◆ **Brief**
Pictures excluded, output the lines of the data below between the one holding "Task: Open first 'Відкрити в DeepL.com' link" and the one holding "Task: Click the chevron", inclusive, exactly as they stand.

* * * * * * * * *

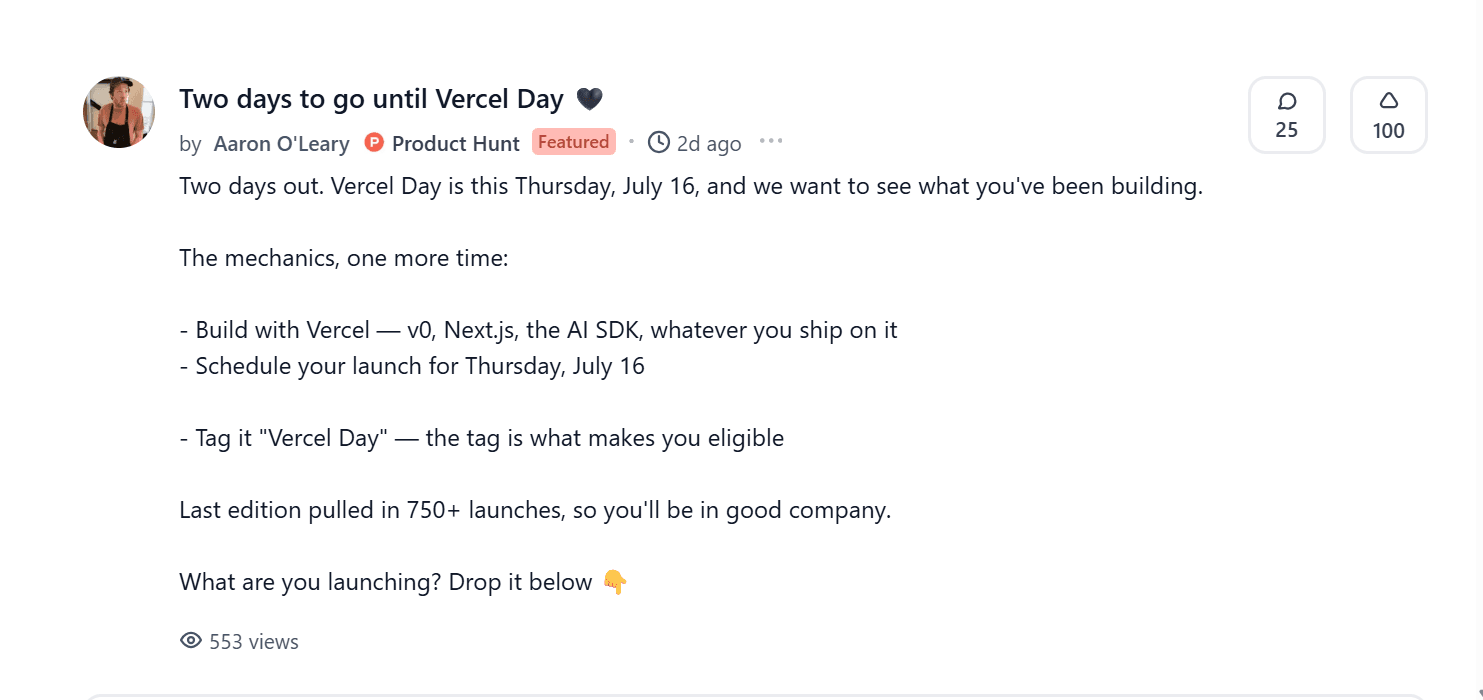
Task: Click the orange Product Hunt logo icon
Action: tap(374, 143)
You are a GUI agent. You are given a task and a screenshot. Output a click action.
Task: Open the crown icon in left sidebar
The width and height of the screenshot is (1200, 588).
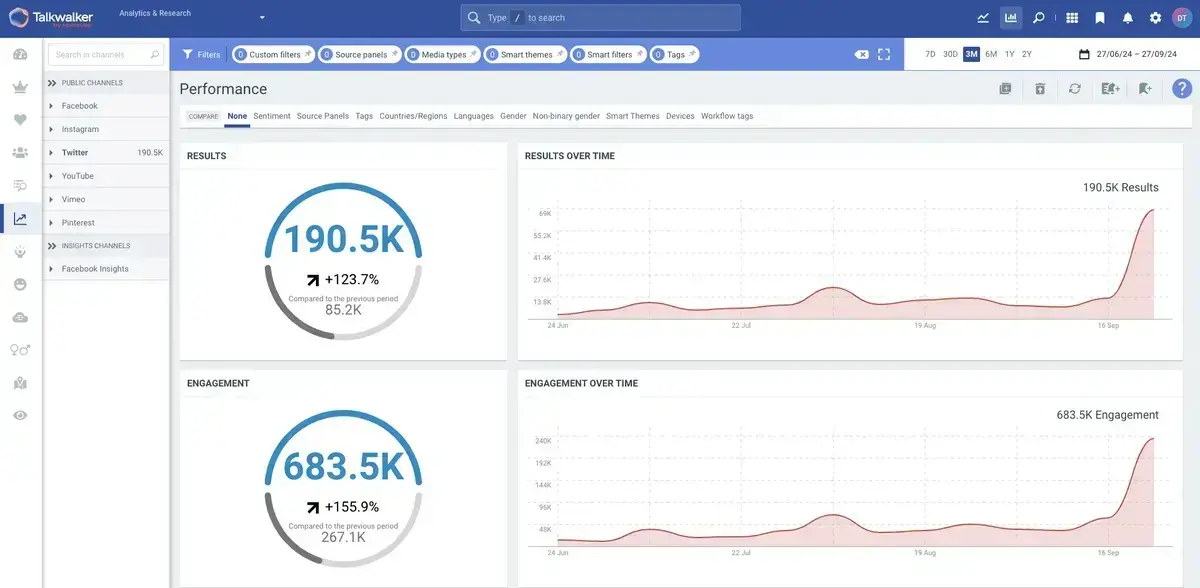click(20, 87)
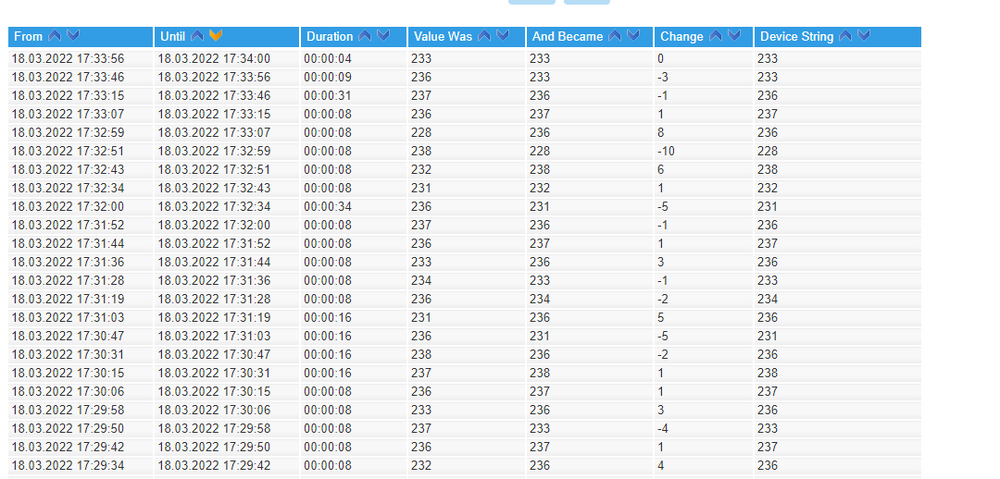Click the Duration column header label
Image resolution: width=1000 pixels, height=479 pixels.
pyautogui.click(x=330, y=37)
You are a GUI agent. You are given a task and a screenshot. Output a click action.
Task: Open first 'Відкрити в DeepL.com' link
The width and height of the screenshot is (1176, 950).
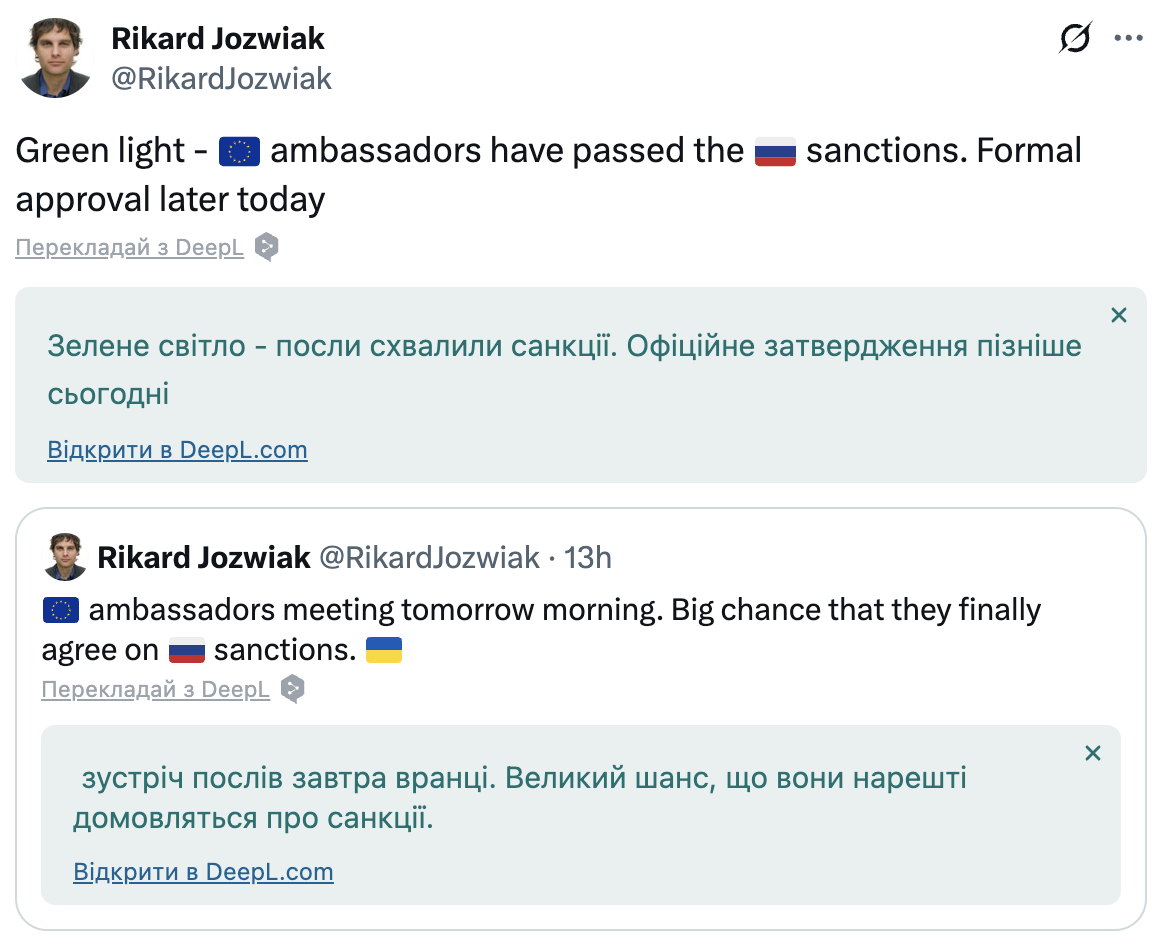(x=177, y=449)
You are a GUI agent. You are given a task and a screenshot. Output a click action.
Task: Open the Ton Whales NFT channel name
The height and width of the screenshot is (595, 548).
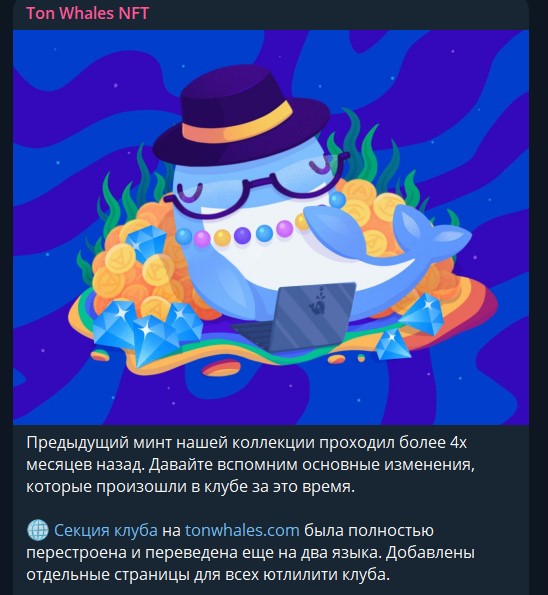[88, 13]
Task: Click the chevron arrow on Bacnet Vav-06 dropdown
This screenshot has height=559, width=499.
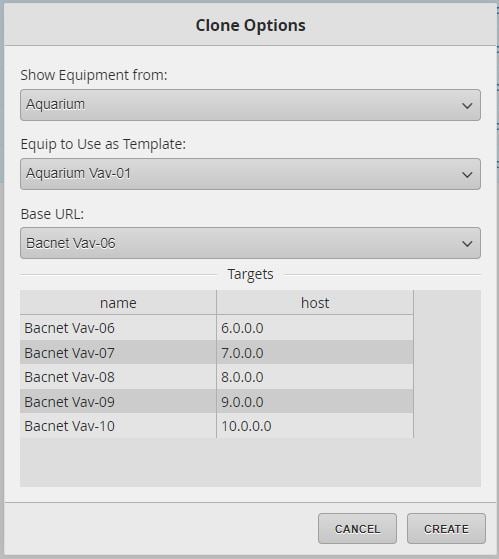Action: coord(467,243)
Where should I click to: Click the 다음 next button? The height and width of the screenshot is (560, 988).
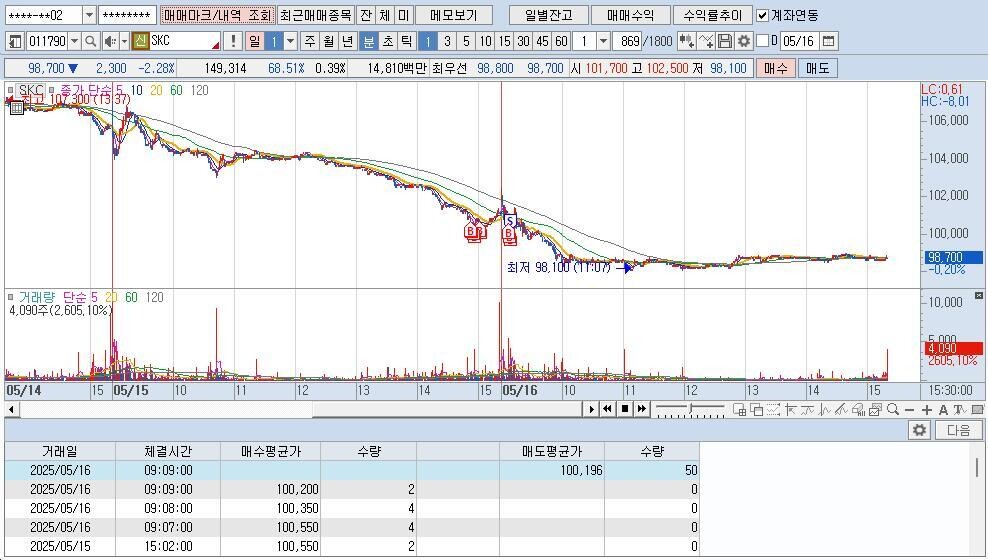click(x=958, y=430)
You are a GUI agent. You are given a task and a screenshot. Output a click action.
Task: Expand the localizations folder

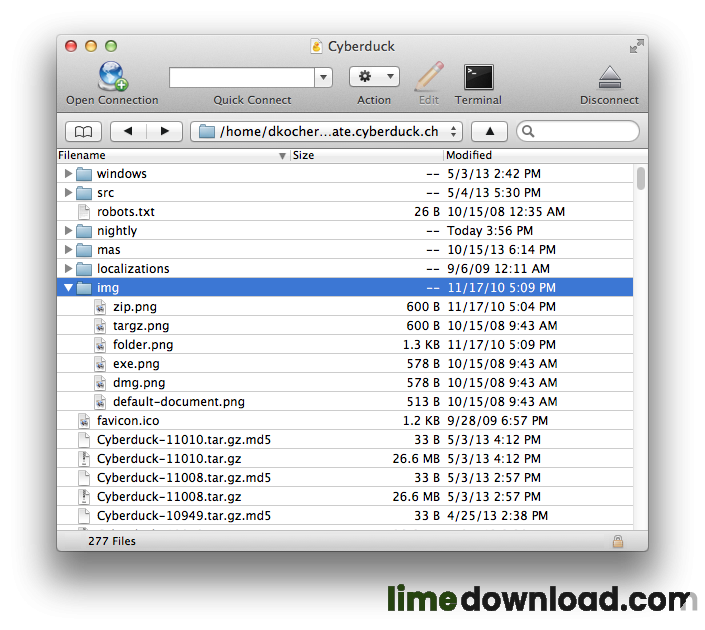68,269
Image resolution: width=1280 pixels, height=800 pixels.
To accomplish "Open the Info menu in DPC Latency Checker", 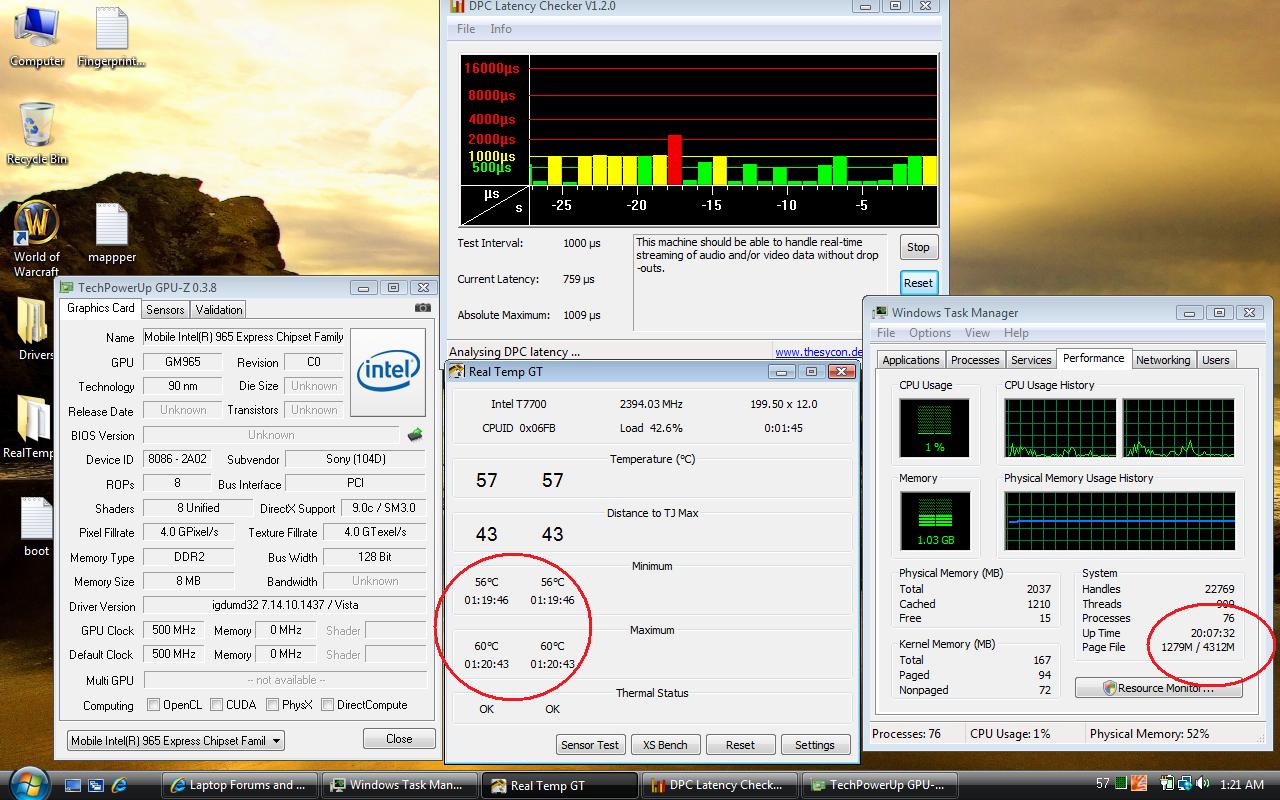I will (x=501, y=29).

* * * * * * * * *

◆ **Response area**
Task: Open first 'Відкрити в DeepL.com' link
The width and height of the screenshot is (1176, 950).
(x=177, y=449)
You are a GUI agent. You are given a task and a screenshot. Output a click action.
Task: Open the Ton Whales NFT channel name
The height and width of the screenshot is (595, 548).
[88, 13]
Task: Click the chevron arrow on Bacnet Vav-06 dropdown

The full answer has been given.